第三話「そこはメタバース立V高等学校」
メタバース立V高等学校、通称V高。
メタバース内にあるバーチャル高校、という点以外は普通の高校と考えてくれ。
校舎もあるし、教室もある。
どこにでもあるような一般的なデザインの教室に入り、指定された座席に座る。
生徒がアバターでなければ、仮想空間だということを忘れちまいそうだ。
すると、ちょうど良いタイミングでダークグレーのパンツスーツに身を包んだメガネの女性が入ってきた。
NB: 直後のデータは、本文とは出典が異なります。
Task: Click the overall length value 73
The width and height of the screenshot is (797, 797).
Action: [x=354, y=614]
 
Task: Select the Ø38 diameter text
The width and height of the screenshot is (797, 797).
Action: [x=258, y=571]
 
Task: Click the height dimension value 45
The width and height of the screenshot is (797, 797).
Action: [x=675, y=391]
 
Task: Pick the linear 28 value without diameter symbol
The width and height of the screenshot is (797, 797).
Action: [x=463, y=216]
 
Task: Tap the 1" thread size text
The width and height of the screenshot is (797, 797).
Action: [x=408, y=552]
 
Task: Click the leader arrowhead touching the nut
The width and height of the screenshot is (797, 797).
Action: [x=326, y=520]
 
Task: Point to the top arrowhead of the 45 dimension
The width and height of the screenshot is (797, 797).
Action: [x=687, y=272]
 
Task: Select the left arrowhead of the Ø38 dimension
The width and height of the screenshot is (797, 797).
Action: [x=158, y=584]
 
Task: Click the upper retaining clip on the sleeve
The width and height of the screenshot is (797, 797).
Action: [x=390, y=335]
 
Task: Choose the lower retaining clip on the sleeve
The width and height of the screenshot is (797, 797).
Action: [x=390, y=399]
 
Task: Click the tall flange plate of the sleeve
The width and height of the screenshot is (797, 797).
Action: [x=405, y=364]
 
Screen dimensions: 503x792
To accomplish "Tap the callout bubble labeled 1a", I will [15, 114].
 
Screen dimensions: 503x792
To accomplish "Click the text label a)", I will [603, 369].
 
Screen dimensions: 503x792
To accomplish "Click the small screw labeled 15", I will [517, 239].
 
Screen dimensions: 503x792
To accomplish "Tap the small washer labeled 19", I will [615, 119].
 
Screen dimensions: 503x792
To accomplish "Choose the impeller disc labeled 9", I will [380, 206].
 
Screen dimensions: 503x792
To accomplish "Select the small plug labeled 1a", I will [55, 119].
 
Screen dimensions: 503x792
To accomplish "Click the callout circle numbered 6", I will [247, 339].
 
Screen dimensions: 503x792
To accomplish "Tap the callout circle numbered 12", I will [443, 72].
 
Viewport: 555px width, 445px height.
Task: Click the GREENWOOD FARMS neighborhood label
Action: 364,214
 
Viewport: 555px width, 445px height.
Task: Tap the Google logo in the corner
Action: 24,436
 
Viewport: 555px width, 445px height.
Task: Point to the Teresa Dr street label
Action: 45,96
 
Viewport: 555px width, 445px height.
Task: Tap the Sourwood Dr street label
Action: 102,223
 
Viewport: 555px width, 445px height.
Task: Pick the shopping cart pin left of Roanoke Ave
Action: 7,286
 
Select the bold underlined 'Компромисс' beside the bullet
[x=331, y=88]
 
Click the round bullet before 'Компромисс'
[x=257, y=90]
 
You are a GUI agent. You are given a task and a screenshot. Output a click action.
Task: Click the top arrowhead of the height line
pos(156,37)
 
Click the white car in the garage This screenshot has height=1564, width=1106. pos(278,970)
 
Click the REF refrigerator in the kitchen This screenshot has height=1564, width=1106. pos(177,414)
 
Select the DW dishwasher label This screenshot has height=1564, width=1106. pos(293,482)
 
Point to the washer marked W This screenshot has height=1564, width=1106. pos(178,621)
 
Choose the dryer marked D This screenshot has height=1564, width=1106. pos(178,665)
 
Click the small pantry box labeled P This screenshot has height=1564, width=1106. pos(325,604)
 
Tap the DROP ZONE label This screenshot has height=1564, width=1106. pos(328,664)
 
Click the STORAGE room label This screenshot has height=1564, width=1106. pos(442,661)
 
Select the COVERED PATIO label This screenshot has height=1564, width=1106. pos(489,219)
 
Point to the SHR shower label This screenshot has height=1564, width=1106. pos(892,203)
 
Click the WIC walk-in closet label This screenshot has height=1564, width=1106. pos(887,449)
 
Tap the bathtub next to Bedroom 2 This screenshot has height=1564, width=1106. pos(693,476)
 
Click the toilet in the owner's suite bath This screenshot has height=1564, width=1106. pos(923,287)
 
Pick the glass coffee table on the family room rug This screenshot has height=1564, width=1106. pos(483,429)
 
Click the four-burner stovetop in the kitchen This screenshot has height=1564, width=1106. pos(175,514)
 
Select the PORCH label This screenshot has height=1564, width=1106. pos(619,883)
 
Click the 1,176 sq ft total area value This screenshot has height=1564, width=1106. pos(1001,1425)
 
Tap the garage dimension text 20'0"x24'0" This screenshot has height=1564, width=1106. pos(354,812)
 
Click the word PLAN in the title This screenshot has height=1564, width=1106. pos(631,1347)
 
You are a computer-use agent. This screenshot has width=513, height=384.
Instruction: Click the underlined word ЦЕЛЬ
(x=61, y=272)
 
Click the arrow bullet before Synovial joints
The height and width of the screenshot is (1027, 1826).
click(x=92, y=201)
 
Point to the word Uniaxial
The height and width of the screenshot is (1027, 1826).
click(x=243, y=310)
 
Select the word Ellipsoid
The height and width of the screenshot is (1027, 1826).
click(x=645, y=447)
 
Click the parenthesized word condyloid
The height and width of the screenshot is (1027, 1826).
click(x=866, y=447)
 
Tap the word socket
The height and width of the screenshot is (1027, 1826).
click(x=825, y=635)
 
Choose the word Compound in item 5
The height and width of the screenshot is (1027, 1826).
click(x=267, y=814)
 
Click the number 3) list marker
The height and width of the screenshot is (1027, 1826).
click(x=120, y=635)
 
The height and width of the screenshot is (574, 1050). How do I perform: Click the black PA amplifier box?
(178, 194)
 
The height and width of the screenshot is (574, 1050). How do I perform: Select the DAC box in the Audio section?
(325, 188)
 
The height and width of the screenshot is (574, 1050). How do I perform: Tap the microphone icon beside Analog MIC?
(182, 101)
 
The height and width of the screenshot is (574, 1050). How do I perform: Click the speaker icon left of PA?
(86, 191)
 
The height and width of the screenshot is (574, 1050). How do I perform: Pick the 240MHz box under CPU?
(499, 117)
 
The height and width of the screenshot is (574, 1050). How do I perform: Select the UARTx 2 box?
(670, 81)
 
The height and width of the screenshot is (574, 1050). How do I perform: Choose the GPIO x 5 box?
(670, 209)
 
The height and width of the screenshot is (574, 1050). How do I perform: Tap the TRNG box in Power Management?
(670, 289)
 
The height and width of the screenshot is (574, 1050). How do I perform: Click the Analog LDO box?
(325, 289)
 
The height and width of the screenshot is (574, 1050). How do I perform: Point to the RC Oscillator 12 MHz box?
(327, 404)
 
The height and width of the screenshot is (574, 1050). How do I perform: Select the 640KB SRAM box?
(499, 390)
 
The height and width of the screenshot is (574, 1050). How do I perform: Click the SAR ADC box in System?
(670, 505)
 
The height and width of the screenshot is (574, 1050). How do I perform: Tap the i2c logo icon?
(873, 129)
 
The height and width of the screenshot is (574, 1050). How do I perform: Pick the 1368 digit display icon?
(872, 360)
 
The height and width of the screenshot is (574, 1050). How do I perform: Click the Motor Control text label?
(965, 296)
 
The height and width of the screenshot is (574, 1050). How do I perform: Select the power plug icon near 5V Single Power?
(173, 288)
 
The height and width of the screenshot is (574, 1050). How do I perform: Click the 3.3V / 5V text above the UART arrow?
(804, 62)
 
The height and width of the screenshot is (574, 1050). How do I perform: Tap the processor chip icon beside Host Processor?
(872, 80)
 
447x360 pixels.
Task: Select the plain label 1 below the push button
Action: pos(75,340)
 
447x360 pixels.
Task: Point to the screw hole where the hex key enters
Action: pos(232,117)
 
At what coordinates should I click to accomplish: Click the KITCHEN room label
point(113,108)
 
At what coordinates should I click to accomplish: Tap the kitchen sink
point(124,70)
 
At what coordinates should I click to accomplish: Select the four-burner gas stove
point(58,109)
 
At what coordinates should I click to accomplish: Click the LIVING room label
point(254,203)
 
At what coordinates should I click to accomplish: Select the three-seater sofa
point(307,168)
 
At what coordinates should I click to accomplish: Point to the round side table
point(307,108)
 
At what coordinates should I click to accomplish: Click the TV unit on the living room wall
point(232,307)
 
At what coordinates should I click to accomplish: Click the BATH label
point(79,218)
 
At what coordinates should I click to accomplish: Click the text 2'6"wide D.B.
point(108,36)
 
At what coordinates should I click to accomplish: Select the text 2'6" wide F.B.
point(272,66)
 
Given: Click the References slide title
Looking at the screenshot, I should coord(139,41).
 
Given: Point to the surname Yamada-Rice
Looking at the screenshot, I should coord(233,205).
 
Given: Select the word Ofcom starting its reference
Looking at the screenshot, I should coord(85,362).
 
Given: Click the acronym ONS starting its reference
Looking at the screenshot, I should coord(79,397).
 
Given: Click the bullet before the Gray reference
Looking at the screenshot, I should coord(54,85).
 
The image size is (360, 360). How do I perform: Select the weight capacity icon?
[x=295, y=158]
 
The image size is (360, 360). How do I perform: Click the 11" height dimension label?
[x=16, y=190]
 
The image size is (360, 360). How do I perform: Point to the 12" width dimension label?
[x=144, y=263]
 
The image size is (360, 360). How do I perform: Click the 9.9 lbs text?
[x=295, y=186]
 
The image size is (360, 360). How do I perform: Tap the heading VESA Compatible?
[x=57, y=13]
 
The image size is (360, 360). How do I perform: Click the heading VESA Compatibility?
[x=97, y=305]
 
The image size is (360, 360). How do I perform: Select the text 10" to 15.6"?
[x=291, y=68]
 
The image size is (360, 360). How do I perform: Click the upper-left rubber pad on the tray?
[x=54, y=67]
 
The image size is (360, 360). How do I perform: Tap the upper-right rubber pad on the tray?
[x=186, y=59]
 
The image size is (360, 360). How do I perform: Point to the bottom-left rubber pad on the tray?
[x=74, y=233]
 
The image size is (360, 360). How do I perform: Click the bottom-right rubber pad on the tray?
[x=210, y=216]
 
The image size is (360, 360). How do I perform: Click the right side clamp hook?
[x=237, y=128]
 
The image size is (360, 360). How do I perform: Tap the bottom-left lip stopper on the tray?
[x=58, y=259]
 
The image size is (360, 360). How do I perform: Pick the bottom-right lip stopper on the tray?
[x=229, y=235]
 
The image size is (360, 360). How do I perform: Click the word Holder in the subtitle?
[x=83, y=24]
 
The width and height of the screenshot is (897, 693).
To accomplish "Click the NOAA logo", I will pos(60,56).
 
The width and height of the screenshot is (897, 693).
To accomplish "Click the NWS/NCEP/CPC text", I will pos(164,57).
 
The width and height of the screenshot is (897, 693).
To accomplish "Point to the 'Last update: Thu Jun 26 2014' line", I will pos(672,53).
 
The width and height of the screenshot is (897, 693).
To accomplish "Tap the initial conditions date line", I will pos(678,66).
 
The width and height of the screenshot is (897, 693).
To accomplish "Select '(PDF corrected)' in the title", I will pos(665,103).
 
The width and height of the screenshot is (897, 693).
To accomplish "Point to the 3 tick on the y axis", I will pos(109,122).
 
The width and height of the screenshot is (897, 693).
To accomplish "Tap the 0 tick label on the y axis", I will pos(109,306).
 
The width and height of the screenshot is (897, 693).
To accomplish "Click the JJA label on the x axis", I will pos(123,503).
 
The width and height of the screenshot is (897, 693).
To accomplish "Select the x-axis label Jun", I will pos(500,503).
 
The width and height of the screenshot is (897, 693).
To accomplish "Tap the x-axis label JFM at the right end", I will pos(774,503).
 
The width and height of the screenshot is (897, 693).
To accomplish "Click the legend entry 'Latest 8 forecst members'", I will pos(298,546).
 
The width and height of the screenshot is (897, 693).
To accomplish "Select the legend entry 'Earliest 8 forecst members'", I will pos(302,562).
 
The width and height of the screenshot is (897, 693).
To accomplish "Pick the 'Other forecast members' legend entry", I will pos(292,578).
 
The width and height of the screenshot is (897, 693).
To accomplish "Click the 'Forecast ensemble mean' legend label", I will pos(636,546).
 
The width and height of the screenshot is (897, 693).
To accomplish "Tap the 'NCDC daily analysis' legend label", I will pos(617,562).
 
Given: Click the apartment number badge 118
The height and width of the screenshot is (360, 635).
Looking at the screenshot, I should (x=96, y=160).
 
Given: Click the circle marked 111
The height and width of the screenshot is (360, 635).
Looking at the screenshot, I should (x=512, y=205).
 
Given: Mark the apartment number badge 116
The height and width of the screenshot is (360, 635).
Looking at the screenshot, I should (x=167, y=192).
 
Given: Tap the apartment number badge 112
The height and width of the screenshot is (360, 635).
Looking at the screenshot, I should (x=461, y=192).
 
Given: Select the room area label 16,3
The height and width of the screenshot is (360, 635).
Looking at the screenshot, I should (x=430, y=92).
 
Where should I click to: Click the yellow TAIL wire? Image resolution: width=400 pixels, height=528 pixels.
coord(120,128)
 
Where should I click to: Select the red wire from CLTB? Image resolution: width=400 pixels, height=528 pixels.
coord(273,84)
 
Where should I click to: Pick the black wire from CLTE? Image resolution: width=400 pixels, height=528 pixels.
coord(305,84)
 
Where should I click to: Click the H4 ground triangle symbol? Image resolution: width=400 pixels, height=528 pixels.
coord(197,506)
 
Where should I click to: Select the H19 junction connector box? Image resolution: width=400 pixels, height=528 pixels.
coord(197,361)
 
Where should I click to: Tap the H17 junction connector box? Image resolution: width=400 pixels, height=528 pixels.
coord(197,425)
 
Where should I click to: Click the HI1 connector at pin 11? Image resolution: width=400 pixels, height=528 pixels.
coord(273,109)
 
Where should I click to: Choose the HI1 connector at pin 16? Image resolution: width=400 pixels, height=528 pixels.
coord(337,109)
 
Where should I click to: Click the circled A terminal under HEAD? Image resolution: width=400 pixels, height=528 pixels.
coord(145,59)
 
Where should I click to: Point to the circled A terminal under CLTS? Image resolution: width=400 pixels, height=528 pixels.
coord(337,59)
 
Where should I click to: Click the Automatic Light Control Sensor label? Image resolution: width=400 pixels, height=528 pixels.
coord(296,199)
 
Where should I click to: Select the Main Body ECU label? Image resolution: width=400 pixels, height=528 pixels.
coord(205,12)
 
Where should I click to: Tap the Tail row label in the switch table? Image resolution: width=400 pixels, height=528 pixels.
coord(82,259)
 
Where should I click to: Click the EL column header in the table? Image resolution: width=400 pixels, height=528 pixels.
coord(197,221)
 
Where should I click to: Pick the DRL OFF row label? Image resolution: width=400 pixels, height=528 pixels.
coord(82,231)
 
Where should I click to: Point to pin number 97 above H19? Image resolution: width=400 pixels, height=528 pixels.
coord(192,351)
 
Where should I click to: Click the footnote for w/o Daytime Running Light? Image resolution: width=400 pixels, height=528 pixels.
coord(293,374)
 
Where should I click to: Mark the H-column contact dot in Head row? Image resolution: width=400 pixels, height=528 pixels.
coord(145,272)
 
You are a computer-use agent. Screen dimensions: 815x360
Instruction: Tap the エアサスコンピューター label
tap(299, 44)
その人はツカツカとヒールの音をさせ、まっすぐ歩くと教壇に立った。
「はい。みんなそろってるね? 私はこのクラスの担任の加羅栄子だ。栄子先生と呼んでくれ」
黒髪を後ろで一つにまとめ、いかにも真面目って感じの先生だ。
「では出席をとるぞー」
栄子先生は名簿を開き、名前を呼び、返事があったらペンで何やらマークしている。
おいおい、ここ、メタバースぞ? 手書きでやるの逆にめんどくさくない?
全員の名を呼び終わると、栄子先生はパタンと名簿を閉じ、ため息交じりに言った。
「それにしても、予想通り女だらけだな~」
手のひらを上にして外国人のやれやれポーズをしている。
呆れながらも予想済みだったらしい。
「それじゃ、まず最初の授業は……自己紹介タイムといこうか!」
とたんにざわつく教室。
俺も嫌だが、まぁ、これはしょうがない。自己紹介は必要だろう。うん。
「お、袰屋イブ! いい目をしているな。お前から行こうか!」
「え……えー!」
いい目なんてした覚えはないんだが!?
なんなら親からも目付きが悪いと言われ続けてきたし、道を歩いていたら女の子は避けていくし、ヤンキーからはケンカ売ってんのか? とすごまれてきた人生なんだが?
あ、いまはアバターだからか。
こうなったら覚悟を決めるしかねぇ。
どっちみち、やらなきゃいけないんだ。
だったら、最初に終わらせちまったほうが気が楽だ。
「えー? じゃないんだよ。イブ。同期のことをお互いよく知っとかないとな」
普通の学校では同級生というが、ここでは同期というらしい。
「えー、袰屋イブです。あの……。その……」
どうしよう、何も言うことがない!
そうなのだ。俺は身分を隠してここにいる。いや皆そうだろう。年齢、出身地、その他個人情報に関してはお互いに言わないし聞かない、それが暗黙のルールなのだ。
「どうした? 趣味とかないのか?」
「趣味はゲームとアニメです!!」
それだけは自信を持って言えるわ。